Monitorando alcune utenze telefoniche, nell’ambito di accertamenti su presunte truffe, i carabinieri hanno ricostruito un presunto traffico internazionale di sostanze stupefacenti con tanto di insospettabili corrieri e contatti diretti con i cartelli sudamericani, finalizzato a rifornire di cocaina le province di Roma e Latina. E nel 2015 vennero eseguite cinque misure cautelari, chieste dal sostituto procuratore Giuseppe Miliano e disposte dal gip del Tribunale di Latina, Guido Marcelli.

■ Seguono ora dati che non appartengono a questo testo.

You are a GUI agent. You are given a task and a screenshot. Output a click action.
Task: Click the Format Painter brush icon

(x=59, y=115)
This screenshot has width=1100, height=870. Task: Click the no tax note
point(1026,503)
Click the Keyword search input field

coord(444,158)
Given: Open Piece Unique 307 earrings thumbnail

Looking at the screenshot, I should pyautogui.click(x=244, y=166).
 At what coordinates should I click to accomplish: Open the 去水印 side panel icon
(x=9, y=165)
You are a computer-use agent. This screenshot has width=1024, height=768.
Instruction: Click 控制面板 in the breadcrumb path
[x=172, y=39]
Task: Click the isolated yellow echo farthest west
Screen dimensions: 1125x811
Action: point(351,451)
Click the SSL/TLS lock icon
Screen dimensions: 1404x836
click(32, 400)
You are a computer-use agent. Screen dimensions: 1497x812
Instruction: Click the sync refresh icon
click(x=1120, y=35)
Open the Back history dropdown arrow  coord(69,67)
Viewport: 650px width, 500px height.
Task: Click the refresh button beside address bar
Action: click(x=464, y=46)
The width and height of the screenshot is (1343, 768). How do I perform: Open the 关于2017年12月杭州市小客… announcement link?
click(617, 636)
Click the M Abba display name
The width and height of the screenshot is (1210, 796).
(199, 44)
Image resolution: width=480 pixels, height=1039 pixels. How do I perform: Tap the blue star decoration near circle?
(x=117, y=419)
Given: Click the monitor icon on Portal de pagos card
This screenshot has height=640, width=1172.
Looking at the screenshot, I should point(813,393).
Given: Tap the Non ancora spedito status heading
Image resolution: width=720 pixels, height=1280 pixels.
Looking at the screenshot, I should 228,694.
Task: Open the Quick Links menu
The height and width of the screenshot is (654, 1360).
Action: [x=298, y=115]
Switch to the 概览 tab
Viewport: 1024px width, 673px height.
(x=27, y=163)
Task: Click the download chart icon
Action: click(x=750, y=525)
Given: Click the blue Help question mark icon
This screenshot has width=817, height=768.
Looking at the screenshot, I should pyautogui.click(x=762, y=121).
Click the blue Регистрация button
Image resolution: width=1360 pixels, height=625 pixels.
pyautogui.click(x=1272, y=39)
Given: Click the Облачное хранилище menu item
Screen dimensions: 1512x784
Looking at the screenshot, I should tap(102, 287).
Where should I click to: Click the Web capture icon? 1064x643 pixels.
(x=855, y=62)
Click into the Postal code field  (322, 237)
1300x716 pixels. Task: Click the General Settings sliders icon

Gli inquirenti sostennero all’epoca che a organizzare il traffico di “neve” sarebbero stati Marco Toppi, 47enne di Cisterna di Latina, Marco Bruni, 46enne di Genzano di Roma, e Maurizio Lausi, 38enne di Ardea, messi in carcere, insieme a Paolo Racanicchi, 52enne romano, fratello adottivo di Bruni, e alla moglie del 52enne, Ketty Riccio, 40enne originaria di Velletri, per i quali il gip aveva ugualmente disposto la misura della custodia cautelare in carcere ma che, nell’ambito proprio di uno dei viaggi in Sud America, erano stati arrestati ed erano detenuti nel carcere di Santa Marta Magdalena, in Colombia. Gli inquirenti precisarono inoltre che come corrieri il gruppo avrebbe impiegato anche Marco Mingardi e Pierluigi Cianfriglia, di Anzio, arrestati a Barcellona, e Massimo De Meo e Valentina Sibilio, di Sezze, arrestati in Colombia, a Bogotà. I primi dubbi agli investigatori erano venuti ascoltando delle conversazioni tra Toppi e Bruni, in cui il primo parlava di “cambiali” non “buone”, confermati dalle telefonate sempre tra Toppi e Racanicchi. I carabinieri avevano intuito che per “cambiali” si intendeva cocaina. Al gruppo era infatti spuntato fuori un problema: coprendo la “neve” con una sostanza cremosa, per depistare i controlli dei cani antidroga, la sostanza stupefacente si era impregnata di un cattivo odore e non era più vendibile. Le altre indagini e il monitoraggio dei viaggi in America del Sud compiuti dagli indagati avevano fatto il resto.
Per la Cassazione, anche se la droga sarebbe stata importata facendola sbarcare al porto di Civitavecchia, la competenza a decidere sugli imputati è del Tribunale di Latina, essendo stato messo in piedi il presunto traffico di sostanze stupefacenti a Cisterna.